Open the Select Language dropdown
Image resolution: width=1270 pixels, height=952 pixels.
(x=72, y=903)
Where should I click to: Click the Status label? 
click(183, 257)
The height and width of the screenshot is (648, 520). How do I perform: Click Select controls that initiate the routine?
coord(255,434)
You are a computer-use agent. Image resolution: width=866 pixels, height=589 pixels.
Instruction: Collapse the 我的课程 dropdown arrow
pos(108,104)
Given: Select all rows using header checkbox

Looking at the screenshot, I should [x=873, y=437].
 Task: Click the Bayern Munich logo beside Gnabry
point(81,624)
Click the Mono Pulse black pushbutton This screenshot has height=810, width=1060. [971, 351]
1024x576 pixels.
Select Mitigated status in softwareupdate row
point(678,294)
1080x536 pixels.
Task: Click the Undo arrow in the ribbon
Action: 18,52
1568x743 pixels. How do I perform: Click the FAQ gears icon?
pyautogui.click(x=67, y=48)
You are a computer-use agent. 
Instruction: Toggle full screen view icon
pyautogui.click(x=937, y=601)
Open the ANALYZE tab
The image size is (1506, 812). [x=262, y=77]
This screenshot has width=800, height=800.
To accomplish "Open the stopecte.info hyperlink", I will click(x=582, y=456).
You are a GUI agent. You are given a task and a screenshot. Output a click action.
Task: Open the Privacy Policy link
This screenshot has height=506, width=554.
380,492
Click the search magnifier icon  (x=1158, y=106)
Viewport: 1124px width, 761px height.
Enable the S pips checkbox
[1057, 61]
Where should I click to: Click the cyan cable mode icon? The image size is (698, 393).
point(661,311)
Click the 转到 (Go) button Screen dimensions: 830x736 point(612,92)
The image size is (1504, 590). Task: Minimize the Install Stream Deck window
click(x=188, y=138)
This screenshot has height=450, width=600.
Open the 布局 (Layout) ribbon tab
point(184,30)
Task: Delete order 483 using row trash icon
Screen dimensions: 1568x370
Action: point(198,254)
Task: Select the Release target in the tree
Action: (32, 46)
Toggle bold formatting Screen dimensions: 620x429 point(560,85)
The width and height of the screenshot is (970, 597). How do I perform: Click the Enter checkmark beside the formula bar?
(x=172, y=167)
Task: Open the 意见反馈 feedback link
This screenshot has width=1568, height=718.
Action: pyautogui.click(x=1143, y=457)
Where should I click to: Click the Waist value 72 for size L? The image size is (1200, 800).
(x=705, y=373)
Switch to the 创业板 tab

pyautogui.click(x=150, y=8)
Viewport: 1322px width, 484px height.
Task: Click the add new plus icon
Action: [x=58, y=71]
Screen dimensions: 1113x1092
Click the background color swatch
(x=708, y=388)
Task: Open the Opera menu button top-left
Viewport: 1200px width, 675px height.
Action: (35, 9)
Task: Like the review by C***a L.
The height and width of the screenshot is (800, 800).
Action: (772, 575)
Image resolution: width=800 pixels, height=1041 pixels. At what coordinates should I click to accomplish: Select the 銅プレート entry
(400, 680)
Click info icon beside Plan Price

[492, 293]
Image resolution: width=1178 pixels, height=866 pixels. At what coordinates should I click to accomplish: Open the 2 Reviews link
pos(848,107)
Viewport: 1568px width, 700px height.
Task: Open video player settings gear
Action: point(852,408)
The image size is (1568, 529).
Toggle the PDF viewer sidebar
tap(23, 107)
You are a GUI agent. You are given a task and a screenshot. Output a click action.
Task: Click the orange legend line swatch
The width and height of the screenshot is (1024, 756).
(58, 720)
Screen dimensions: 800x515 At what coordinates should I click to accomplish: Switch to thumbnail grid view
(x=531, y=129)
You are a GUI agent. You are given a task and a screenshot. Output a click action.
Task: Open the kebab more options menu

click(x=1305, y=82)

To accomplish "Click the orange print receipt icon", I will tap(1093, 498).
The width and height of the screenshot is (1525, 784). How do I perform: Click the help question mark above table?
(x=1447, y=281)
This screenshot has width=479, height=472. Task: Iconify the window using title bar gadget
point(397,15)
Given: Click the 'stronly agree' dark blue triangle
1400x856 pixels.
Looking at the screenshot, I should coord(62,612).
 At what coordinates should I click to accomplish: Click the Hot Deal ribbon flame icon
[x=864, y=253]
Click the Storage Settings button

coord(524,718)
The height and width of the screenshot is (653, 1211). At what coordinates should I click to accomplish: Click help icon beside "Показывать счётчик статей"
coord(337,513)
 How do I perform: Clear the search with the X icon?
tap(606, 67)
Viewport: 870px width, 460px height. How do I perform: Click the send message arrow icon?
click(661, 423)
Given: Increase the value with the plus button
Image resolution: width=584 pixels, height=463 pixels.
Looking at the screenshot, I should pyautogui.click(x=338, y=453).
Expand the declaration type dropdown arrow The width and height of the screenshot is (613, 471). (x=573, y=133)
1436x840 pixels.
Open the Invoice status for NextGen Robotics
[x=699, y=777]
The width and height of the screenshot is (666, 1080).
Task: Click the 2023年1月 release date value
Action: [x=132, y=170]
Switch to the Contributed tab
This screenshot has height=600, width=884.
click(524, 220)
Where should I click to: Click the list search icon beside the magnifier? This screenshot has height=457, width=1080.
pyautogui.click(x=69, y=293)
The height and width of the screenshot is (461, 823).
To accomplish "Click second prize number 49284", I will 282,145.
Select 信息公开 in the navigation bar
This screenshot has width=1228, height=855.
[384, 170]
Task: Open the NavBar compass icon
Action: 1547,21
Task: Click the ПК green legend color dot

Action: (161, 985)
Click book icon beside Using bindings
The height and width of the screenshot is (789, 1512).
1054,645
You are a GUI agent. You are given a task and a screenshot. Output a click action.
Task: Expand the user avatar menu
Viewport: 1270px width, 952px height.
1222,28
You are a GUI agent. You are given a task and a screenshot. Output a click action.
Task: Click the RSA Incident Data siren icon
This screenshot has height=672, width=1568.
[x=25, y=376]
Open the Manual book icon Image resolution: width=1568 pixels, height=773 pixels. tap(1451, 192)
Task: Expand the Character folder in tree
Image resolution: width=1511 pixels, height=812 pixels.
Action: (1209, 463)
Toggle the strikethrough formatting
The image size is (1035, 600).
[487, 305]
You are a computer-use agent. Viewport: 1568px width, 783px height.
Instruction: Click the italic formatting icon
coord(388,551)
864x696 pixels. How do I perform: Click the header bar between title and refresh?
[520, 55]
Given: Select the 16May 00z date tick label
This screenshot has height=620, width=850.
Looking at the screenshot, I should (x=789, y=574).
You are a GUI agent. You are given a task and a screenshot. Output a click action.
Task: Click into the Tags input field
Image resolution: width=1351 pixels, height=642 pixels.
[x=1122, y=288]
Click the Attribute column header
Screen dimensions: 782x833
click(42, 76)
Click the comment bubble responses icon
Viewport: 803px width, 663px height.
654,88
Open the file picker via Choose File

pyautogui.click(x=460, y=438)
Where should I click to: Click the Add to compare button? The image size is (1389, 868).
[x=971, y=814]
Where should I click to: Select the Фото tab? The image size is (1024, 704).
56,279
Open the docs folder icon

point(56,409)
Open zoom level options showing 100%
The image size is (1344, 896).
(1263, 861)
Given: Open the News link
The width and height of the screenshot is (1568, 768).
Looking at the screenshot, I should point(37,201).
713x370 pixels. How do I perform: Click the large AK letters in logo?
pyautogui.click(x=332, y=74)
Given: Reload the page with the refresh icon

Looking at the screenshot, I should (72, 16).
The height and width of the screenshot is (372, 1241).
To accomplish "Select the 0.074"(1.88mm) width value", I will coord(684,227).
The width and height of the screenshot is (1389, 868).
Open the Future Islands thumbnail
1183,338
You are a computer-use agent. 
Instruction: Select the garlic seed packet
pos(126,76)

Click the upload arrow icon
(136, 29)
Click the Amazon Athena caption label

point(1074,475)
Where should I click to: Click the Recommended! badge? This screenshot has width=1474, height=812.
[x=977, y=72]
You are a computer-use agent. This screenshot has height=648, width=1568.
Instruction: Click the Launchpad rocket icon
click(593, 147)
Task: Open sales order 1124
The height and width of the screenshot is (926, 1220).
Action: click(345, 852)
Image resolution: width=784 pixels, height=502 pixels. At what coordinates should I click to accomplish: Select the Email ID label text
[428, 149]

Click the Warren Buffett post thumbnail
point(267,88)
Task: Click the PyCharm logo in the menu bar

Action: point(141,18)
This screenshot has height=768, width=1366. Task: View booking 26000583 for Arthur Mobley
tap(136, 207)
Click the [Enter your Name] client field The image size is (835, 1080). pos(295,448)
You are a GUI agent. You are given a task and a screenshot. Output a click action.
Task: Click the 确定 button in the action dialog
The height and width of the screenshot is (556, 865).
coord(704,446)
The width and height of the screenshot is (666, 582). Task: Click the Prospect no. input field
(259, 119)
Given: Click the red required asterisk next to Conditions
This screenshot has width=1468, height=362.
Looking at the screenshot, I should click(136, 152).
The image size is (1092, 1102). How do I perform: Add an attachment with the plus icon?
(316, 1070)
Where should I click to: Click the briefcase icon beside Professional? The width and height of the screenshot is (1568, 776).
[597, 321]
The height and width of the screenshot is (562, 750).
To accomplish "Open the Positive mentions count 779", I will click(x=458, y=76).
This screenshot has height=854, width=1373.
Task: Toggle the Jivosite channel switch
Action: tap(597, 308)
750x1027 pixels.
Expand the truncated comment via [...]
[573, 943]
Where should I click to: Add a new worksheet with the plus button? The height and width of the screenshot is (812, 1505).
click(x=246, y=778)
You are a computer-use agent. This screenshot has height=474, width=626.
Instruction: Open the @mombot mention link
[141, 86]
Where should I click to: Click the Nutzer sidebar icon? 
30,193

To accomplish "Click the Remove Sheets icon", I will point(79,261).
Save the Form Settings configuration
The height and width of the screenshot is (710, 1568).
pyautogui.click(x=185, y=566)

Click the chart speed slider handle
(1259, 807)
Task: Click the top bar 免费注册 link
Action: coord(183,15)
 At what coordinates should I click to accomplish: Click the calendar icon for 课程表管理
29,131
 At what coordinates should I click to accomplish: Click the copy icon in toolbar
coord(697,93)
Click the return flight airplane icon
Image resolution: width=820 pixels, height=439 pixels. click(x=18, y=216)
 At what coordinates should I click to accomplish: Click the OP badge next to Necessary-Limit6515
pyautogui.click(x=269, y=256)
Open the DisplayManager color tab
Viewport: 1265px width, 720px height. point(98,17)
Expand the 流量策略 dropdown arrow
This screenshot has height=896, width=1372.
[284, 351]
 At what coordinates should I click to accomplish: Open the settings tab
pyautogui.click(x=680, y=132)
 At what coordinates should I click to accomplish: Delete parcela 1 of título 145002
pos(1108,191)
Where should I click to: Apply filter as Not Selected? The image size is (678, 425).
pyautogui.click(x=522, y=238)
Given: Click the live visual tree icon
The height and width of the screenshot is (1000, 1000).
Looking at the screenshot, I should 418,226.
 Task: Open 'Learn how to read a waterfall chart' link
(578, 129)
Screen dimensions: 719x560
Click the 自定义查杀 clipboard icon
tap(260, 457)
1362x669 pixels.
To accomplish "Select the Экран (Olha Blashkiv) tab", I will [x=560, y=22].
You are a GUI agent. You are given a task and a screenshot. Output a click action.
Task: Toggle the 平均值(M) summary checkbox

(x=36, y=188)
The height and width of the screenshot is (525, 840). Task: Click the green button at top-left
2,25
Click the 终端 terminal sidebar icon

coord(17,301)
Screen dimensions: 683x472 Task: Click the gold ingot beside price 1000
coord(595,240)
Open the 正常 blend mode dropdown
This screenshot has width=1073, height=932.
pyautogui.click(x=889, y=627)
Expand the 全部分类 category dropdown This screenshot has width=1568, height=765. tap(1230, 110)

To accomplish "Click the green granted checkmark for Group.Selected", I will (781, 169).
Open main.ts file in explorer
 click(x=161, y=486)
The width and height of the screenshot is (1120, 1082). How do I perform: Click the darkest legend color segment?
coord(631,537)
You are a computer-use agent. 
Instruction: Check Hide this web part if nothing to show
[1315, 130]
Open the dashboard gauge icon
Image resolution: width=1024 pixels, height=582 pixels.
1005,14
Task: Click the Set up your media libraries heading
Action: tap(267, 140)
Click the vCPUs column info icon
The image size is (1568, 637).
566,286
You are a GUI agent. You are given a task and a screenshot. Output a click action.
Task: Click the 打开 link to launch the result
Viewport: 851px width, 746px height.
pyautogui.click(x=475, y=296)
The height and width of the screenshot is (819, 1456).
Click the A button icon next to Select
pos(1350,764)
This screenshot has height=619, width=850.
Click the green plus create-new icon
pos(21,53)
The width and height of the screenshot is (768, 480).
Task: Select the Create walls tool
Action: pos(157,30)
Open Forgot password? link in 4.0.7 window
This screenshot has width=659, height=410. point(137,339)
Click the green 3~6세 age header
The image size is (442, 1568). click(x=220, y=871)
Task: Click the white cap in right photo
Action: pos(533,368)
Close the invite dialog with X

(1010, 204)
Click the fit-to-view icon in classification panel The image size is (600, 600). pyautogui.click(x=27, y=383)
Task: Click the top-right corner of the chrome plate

GIVEN PROBLEM » Reproduce the part that opens with the line containing "At what coordinates should I click to accomplish: Click the Hot" and closes with the line containing "coord(524,718)", swapping "flame" for "fire" and leaving everything else untouched.

RESPONSE BELOW »
 At what coordinates should I click to accomplish: Click the Hot Deal ribbon fire icon
[x=864, y=253]
Click the Storage Settings button

coord(524,718)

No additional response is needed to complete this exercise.